» **WHAT TO PRODUCE**: Copy the fantasy football passage starting at "Mariota has earned" and ending at "spot for Mariota.", substituting "postseason hopes" for "playoff hopes".

» **PASSAGE**:
——
Marcus Mariota, QB, Titans (vs. Broncos)
Mariota has earned his spot as one of fantasy’s most consistent quarterbacks in 2016, but that doesn’t mean he’s not susceptible to having a down week in a bad matchup. Do you really want your fantasy playoff hopes riding against the Broncos defense? A lot was made of the players the Broncos lost this offseason, but they’ve returned an equally dominant defense, at least when it comes to stopping the pass. The Broncos own our fourth-best pass-rush grade and our top pass-coverage grade. The Broncos have allowed the fewest fantasy points to opposing quarterbacks and the least fantasy points to opposing wide receivers. They’re healthier now than they’ve been all season and this is a terrible spot for Mariota.
One area where the Broncos haven’t been as strong is against the run. After dominating our run-defense grade in 2015, the Broncos have earned just our 10th-best cumulative grade in 2016. This is by no means a terrible overall grade, but keep in mind that the Broncos have allowed the 11th-most fantasy points to opposing running backs. The Titans will try to keep this game close and take the air out of the football. This will lead to a low volume game for Mariota against the best pass defense in the NFL. That sounds like a recipe for disaster.
LeGarrette Blount, RB, Patriots (vs. Ravens)
Blount has surprised a lot of people with his consistency from a fantasy standpoint. Many owners let him fall in the middle rounds or at the end of auction drafts with the thought that Dion Lewis or James White would render his role unpredictable. But the Patriots are running confidently and with success this season. They found an absolute gem in former fourth-round guard Shaq Mason and he has been one of the best run-blockers in the NFL over the past six weeks. Only four teams have earned a better run-blocking grade than the Patriots. Blount has reached double-digit fantasy points in six of his past seven games and nine times this season. So why are we suggesting to bench him for the fantasy playoffs? Matchup, matchup, matchup!
——
» **DATASET CONTENT**:
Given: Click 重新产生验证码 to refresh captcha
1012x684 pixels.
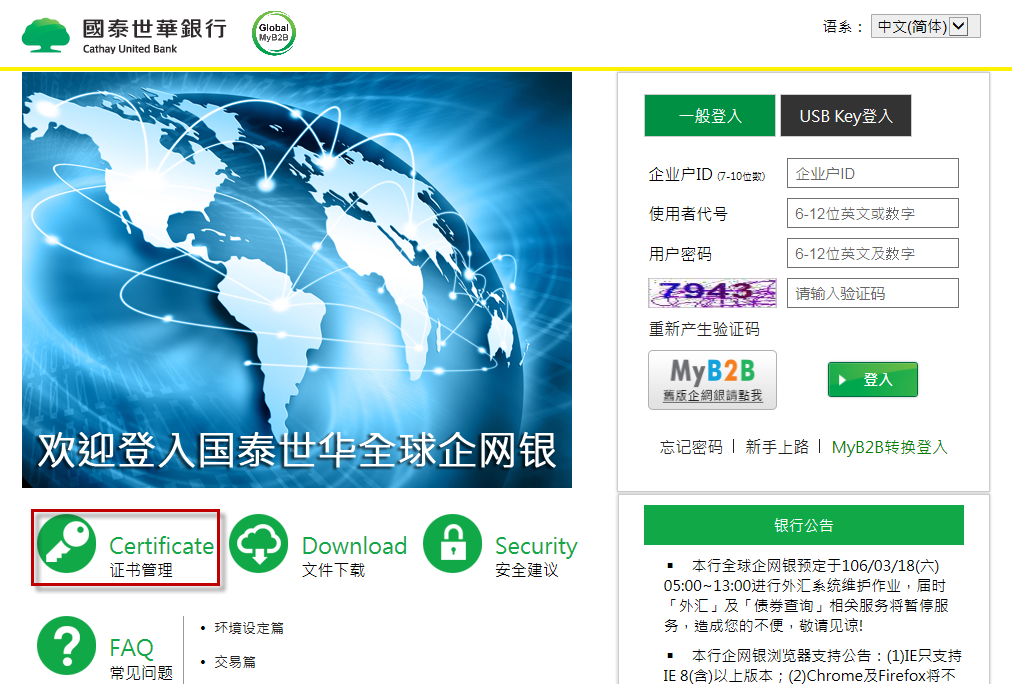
——
» **ANSWER FOR THIS EXERCISE**:
Mariota has earned his spot as one of fantasy’s most consistent quarterbacks in 2016, but that doesn’t mean he’s not susceptible to having a down week in a bad matchup. Do you really want your fantasy postseason hopes riding against the Broncos defense? A lot was made of the players the Broncos lost this offseason, but they’ve returned an equally dominant defense, at least when it comes to stopping the pass. The Broncos own our fourth-best pass-rush grade and our top pass-coverage grade. The Broncos have allowed the fewest fantasy points to opposing quarterbacks and the least fantasy points to opposing wide receivers. They’re healthier now than they’ve been all season and this is a terrible spot for Mariota.